Hey, Such mal in meinen Beiträgen nach O-Ringen. Gibts bei Lelebeck im Internet für ein paar Cent. Dann ist deine Bremse wieder fit!


----------



## To-bi-bo (13. September 2013)

Danke für den Hinweis, ich werde die alte Bremse in jedem Fall wieder fit machen.. Trotzdem steht für mich noch die Frage im Raum, ob sich ein Upgrade auf die aktuelle Hs33 lohnt!


----------



## MTB-News.de




----------



## hst_trialer (13. September 2013)

Aber natürlich lohnt sich der Umstieg. Der Druckpunkt ist im vergleich zur 2011er deutlich besser und fast auf dem Niveau der 2005er. Außerdem ist die kinematik besser. Und was meiner Meinung nach richtig gut ist: die Ergonomie des Hebels ist angenehmer.


----------



## To-bi-bo (13. September 2013)

hst_trialer schrieb:


> Aber natürlich lohnt sich der Umstieg. Der Druckpunkt ist im vergleich zur 2011er deutlich besser und fast auf dem Niveau der 2005er. Außerdem ist die kinematik besser. Und was meiner Meinung nach richtig gut ist: die Ergonomie des Hebels ist angenehmer.

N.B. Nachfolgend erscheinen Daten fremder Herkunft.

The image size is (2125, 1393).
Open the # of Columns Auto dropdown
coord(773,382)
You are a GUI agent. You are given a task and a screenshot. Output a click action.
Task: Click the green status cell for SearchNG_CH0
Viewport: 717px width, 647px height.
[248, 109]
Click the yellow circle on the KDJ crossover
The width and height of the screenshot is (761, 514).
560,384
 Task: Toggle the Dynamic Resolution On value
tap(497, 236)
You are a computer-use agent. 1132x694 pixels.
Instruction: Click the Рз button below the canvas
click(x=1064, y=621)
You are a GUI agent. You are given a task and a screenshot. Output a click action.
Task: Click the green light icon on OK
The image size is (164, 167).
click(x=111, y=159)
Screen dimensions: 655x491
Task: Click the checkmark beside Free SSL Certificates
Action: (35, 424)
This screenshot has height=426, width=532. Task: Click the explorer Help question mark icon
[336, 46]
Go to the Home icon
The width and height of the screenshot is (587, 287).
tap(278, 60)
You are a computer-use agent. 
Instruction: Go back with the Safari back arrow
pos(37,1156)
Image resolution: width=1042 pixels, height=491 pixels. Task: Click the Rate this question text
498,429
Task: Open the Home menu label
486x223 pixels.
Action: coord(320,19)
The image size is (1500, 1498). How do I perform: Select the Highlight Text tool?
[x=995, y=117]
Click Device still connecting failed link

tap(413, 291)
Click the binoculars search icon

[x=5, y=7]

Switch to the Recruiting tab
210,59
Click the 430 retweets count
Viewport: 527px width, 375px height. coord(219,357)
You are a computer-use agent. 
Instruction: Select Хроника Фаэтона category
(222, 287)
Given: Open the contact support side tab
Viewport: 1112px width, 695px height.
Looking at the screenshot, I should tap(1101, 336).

Danke für deine (objektive ) Einschätzung.. Wie lange fährst du die Bremse denn jetzt schon? Sollte der Druckpunkt wirklich auf 05 Niveau sein, dann würde ich ernsthaft über einen Umstieg nachdenken.


----------



## hst_trialer (13. September 2013)

Bedingt dessen, dass eben Kunststoff ist und dieser natürlich einen geringeren E-Modul als Aluminium hat, wird der Druckpunkt absolut nicht auf das Niveau einer Aluminium-Armatur kommem. In Anbetracht der Konstruktion ist der Druckpunkt aber im Vergleich zur 2011 deutlich besser. Wenn die Bremse einfach gut eingestellt ist, dann ist es ein sehr sahniges Fahren!
Ich habe natürlich seit es die ersten Teile gibt eine dran. Muss aber auch sagen, dass ich nunmal nicht täglich fahre! Ich will also meine Eindrücke nicht als Maß aller Dinge sehen, aber ich bin einfach zufrieden damit. 

Ich hoffe einfach nur, dass noch einige Leute auf das neue Modell aufspringen und vielleicht doch noch ei paar Sachen entdecken die man vielleicht verbessern kann, denn alles vorweg abtesten kann ich nicht.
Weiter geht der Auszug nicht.